3 1/4 discs

G

Geoff Richards

I have a number of these floppies with files on that I have used for a few
years. now I am told that the format on them is not recognised or they might
need to be formatted. Another response is that the format is RAW.
In the past they have opened ok in word. Can anyone please explain what has
happened and can the contents be retrieved?
 
M

Miss P.T.

Geoff Richards said:
I have a number of these floppies with files on that I have used for a few
years. now I am told that the format on them is not recognised or they might
need to be formatted. Another response is that the format is RAW.
In the past they have opened ok in word. Can anyone please explain what has
happened and can the contents be retrieved?

1) This has nothing whatsoever to do with Office.
2) Anyone who stores valuable data on floppies, without a backup on
another, more secure and reliable, medium deserves everything they get.
3) They are dead. Your work is gone. Let this be a valuable lesson to you
on the unreliability and corruptibility of the floppy disk.
 
B

Bob I

Minor correction, the discs would be 3 1/2. But they should be readable
on a Windows 98 PC. To recover the data, format NEW floppies on the
Windows XP (NT operating system) and then take them and the OLD floppies
to the Win 98 PC and transfer OLD to HD TO NEW.
 
V

VManes

Miss PT - get up on the wrong side of the monitor again?

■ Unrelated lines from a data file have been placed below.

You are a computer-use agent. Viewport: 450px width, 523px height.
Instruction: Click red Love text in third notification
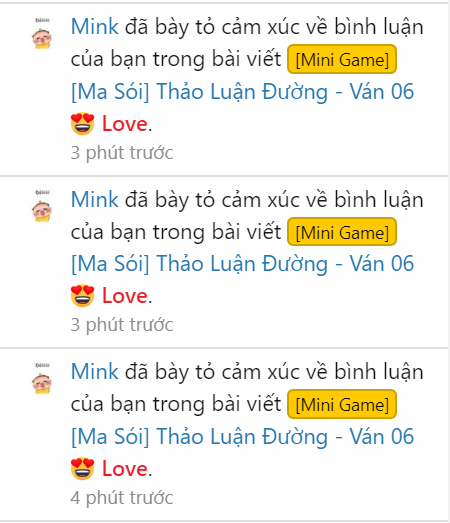(x=125, y=468)
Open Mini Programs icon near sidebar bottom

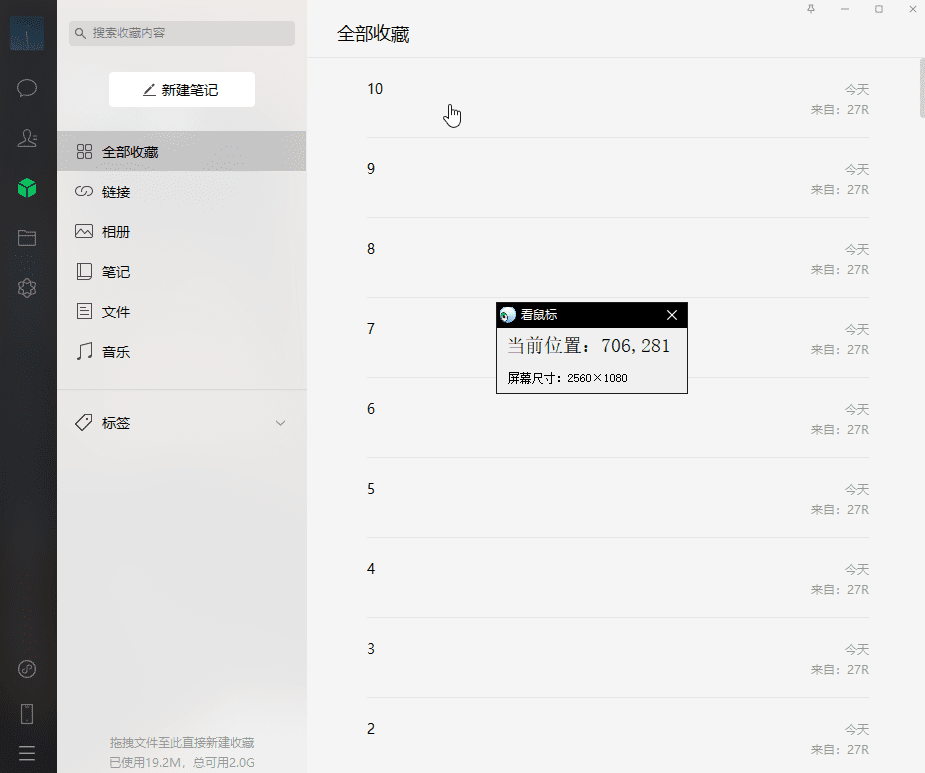(27, 669)
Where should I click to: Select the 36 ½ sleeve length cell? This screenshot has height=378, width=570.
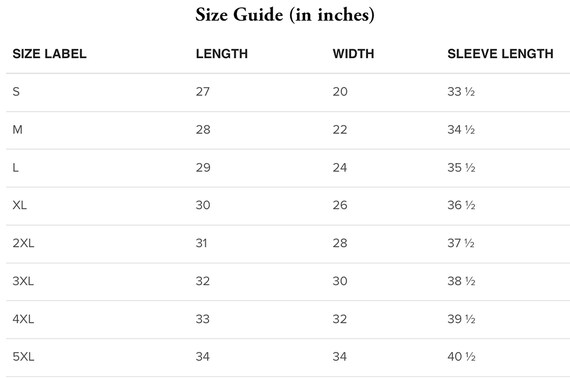click(461, 205)
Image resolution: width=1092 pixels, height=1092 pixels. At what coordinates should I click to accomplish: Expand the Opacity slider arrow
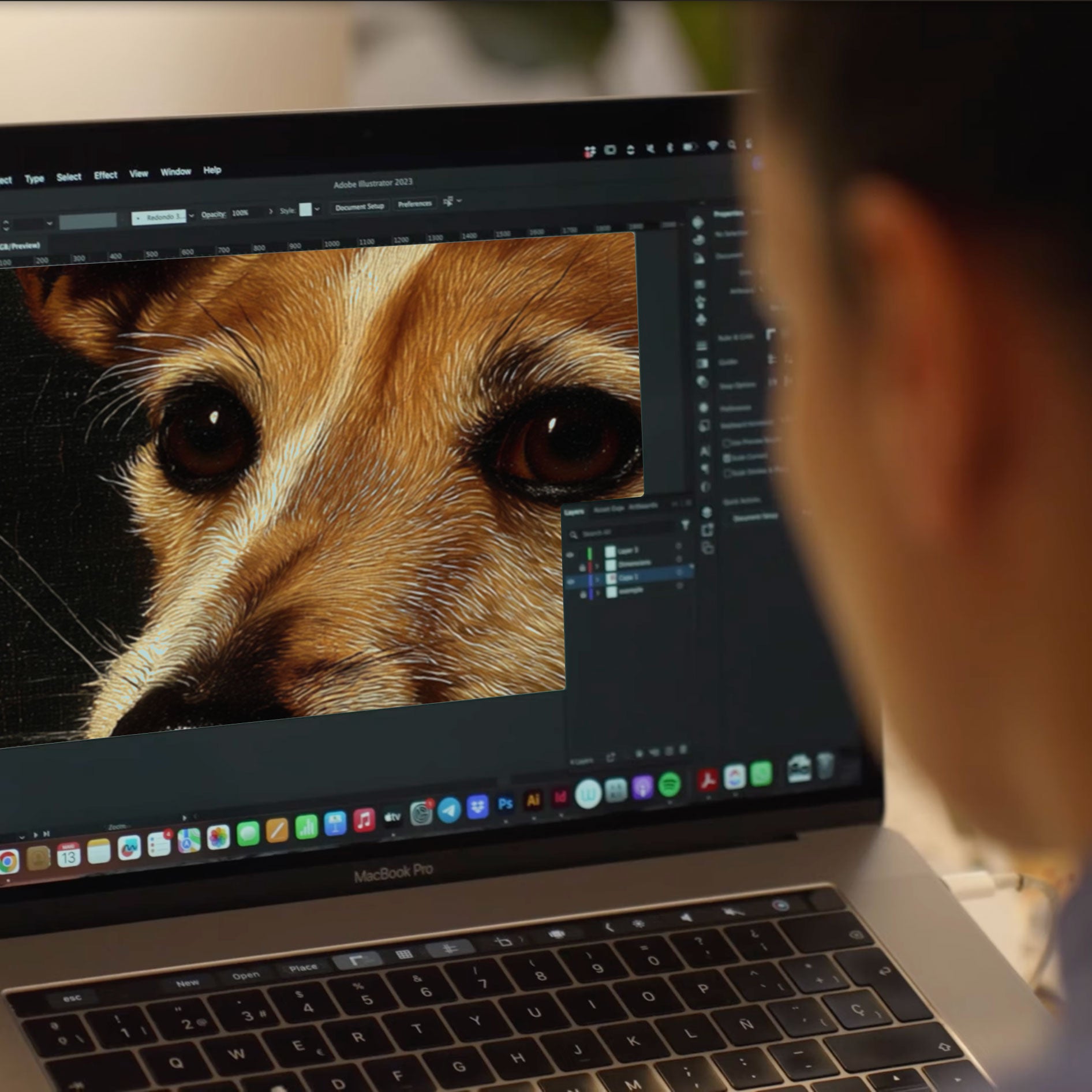(271, 212)
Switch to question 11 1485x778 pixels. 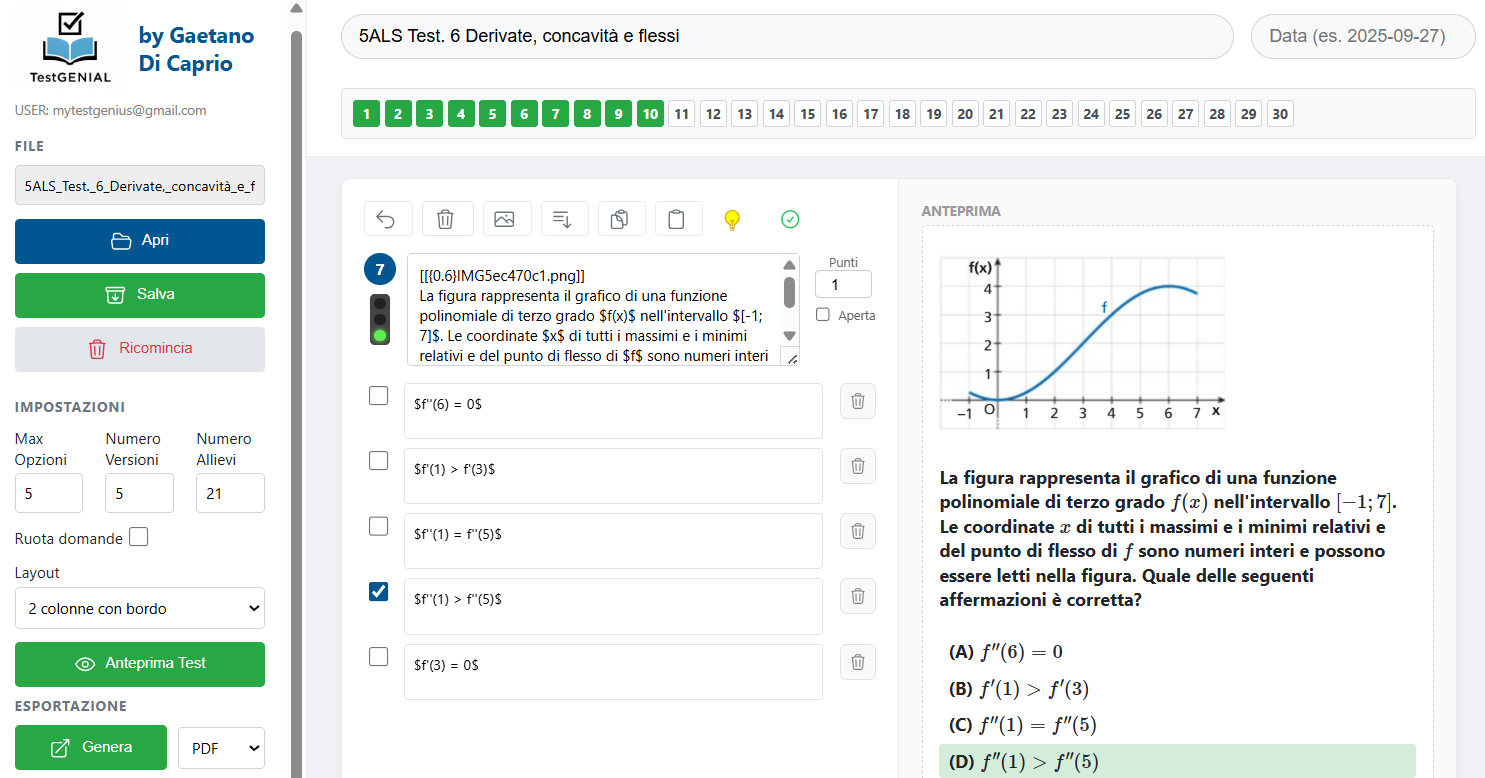click(x=681, y=113)
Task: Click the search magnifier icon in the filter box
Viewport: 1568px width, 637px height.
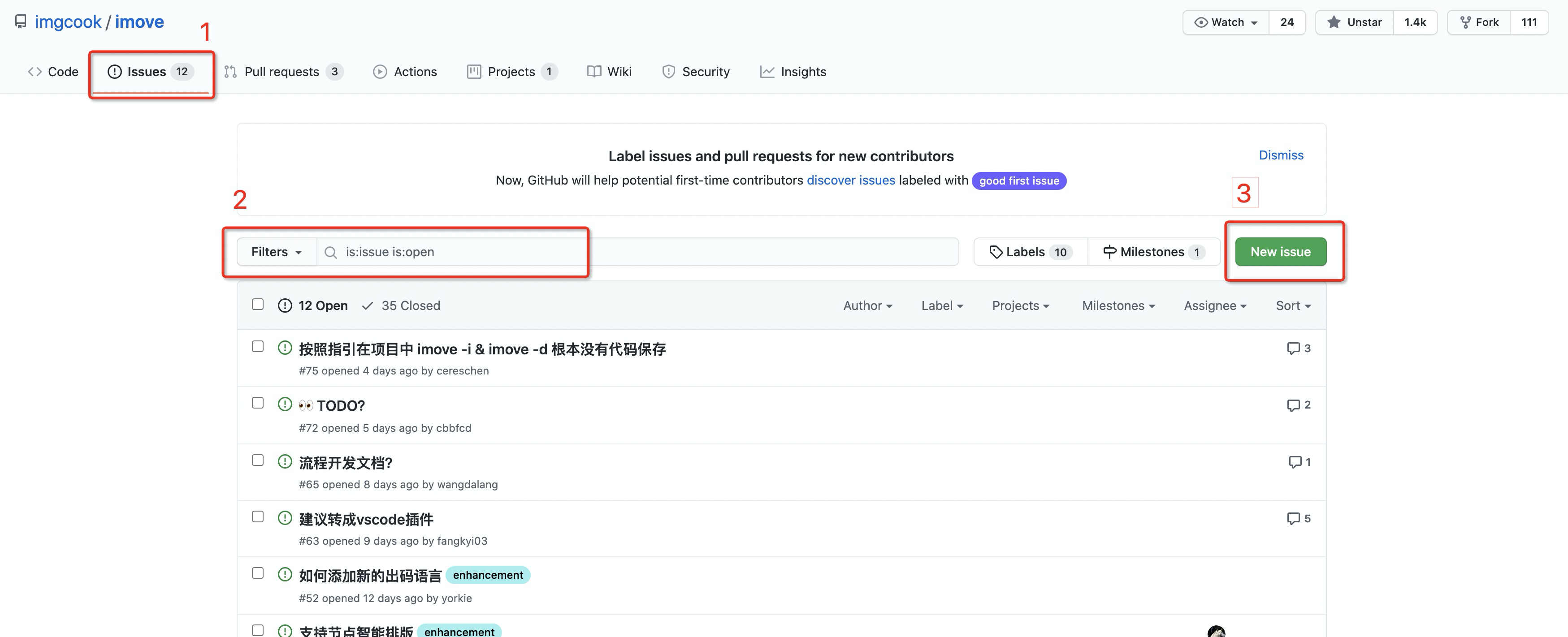Action: click(x=330, y=252)
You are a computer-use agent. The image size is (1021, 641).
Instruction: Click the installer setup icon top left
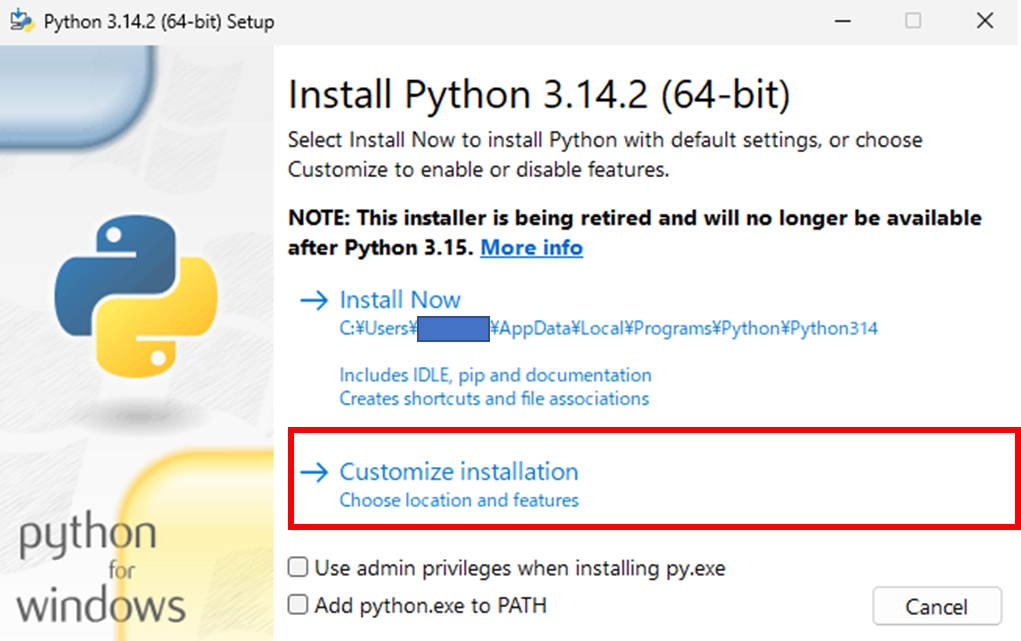pyautogui.click(x=20, y=20)
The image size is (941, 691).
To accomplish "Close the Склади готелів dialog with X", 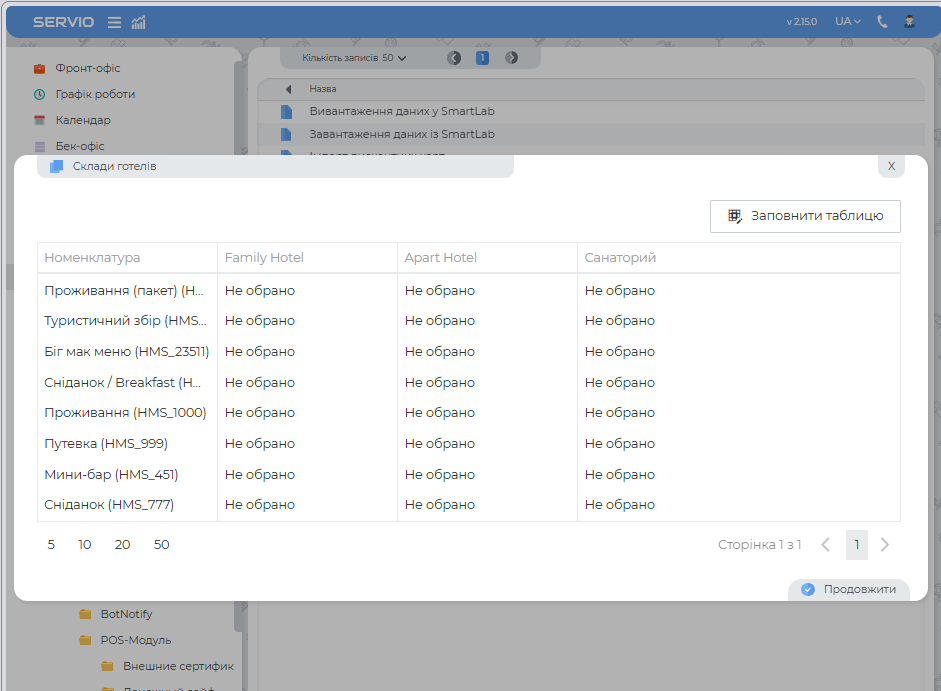I will (x=891, y=166).
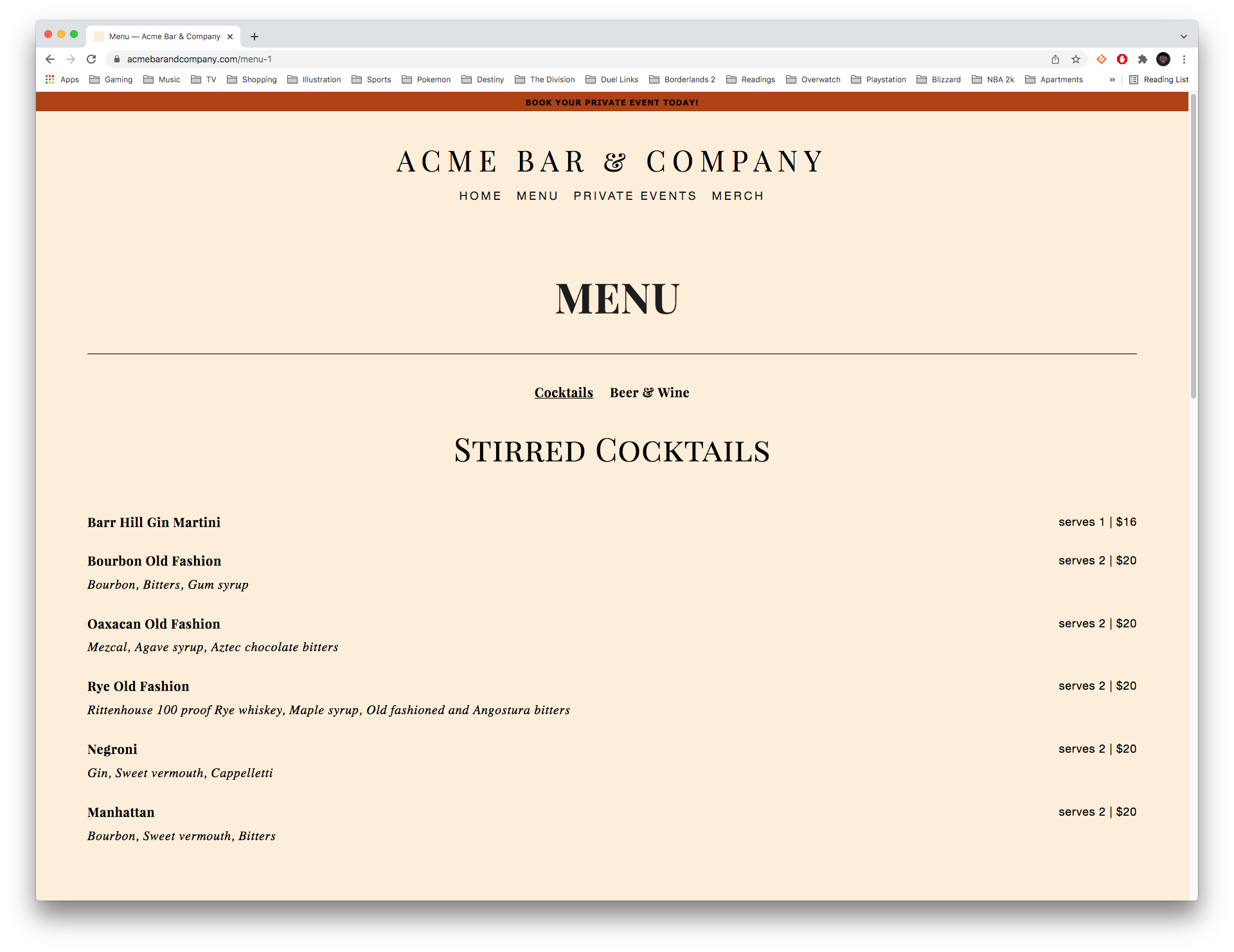This screenshot has width=1234, height=952.
Task: Open Chrome three-dot menu
Action: tap(1184, 59)
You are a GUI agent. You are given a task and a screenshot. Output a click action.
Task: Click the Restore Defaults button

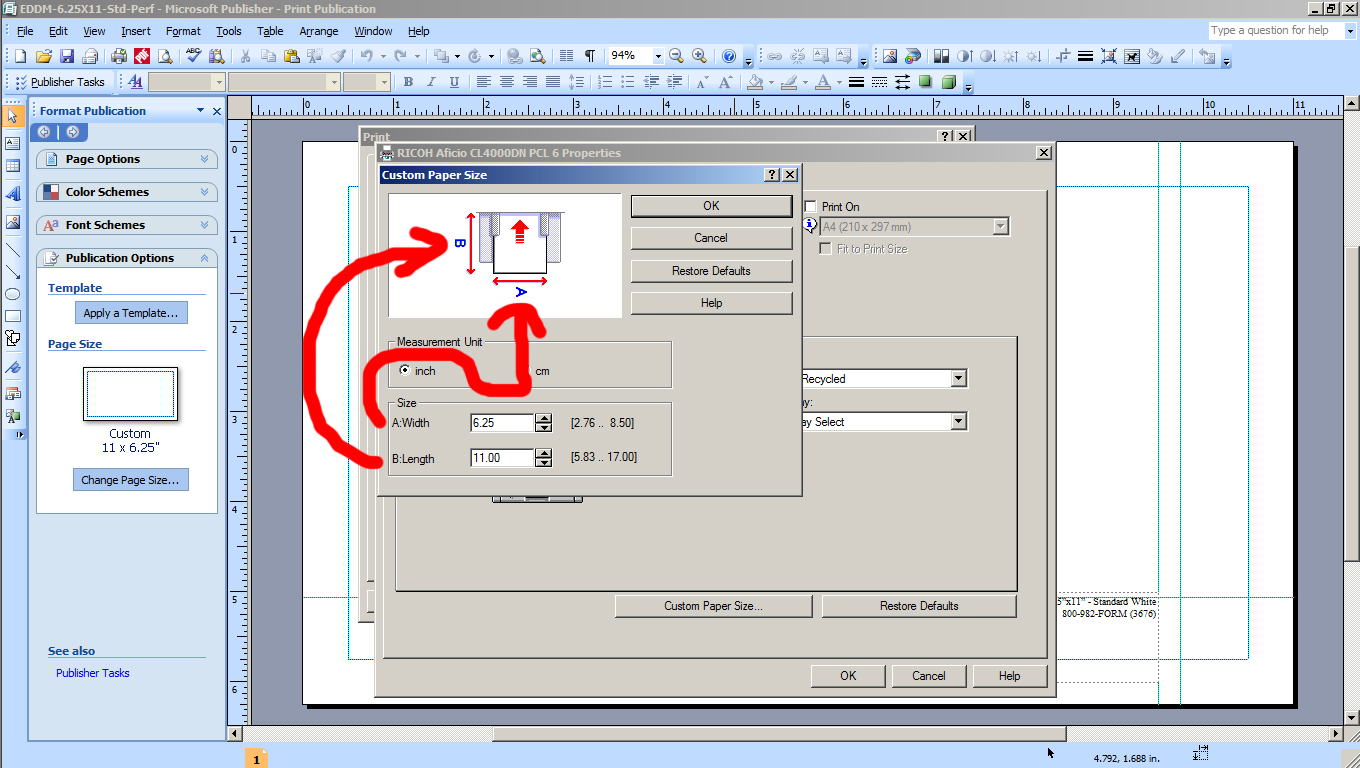click(711, 270)
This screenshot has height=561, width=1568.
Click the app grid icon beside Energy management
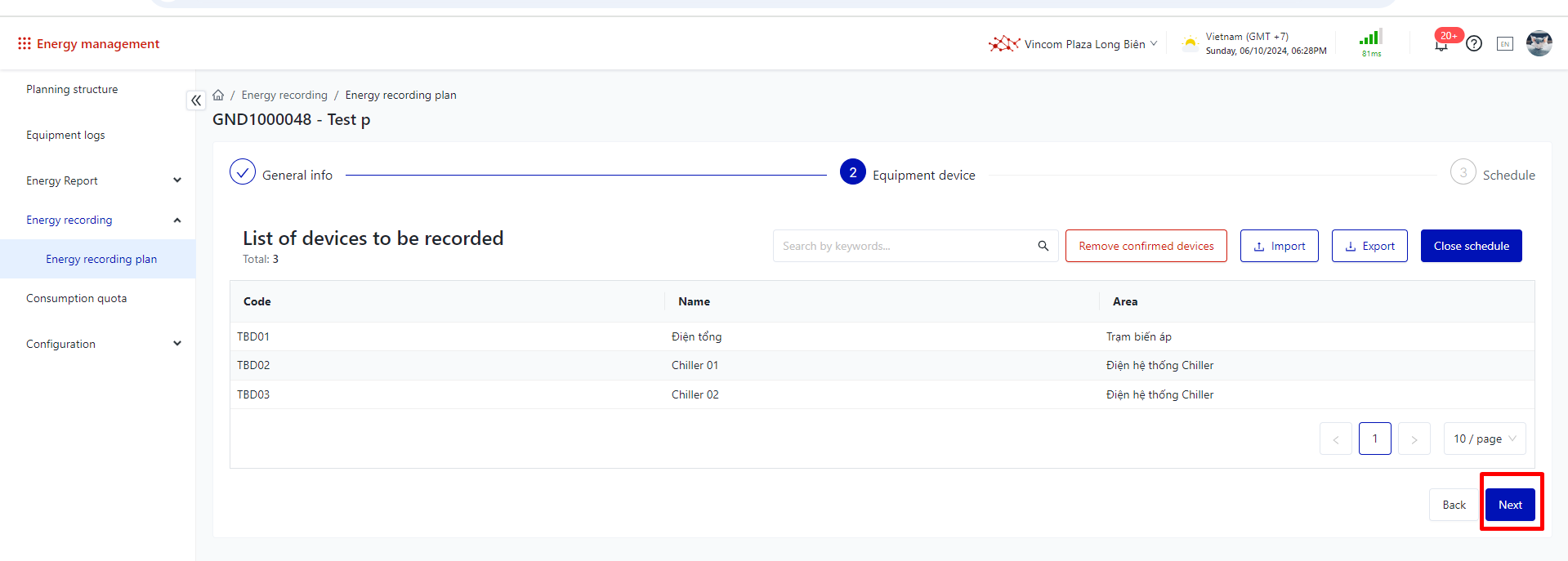tap(25, 43)
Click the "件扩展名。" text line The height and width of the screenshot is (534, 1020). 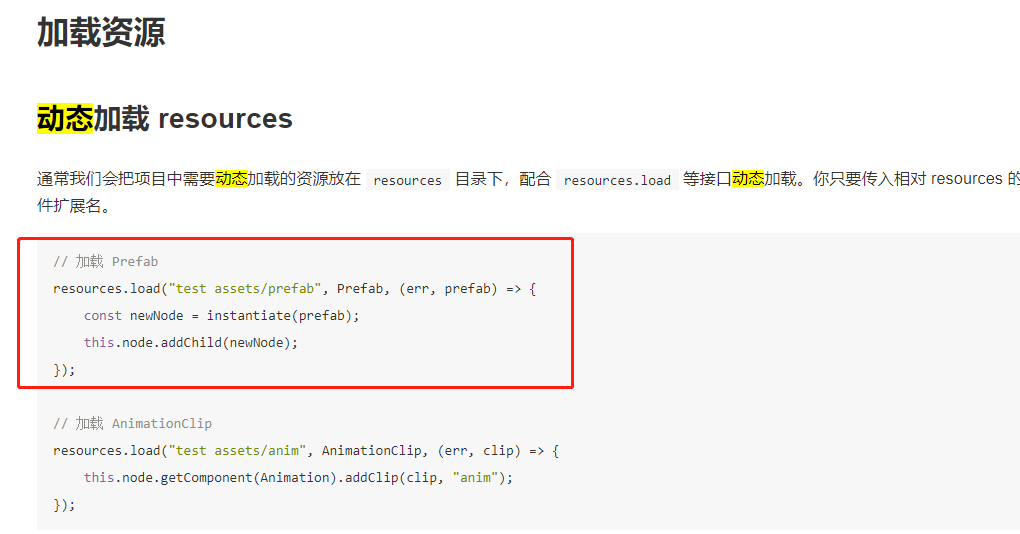pyautogui.click(x=74, y=208)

It's not that floppies are inherently unreliable or corruptible. It's that
WinXP does not adequately support all modes of floppy drives. M$ has said
so in a KB (I don't have it handy right now.) Or, in another view of it,
not all $10 floppy drives are M$ certified.

Just part of the Wintel conspiracy to force out legacy hardware interfaces -
floppies, parallel printers, RS-232 serial devices.

***************************
Practice safe eating -- always use condiments.
***************************



Geoff Richards said:
I have a number of these floppies with files on that I have used for a few
years. now I am told that the format on them is not recognised or they
might
need to be formatted. Another response is that the format is RAW.
In the past they have opened ok in word. Can anyone please explain what
has
happened and can the contents be retrieved?

1) This has nothing whatsoever to do with Office.
2) Anyone who stores valuable data on floppies, without a backup on
another, more secure and reliable, medium deserves everything they get.
3) They are dead. Your work is gone. Let this be a valuable lesson to you
on the unreliability and corruptibility of the floppy disk.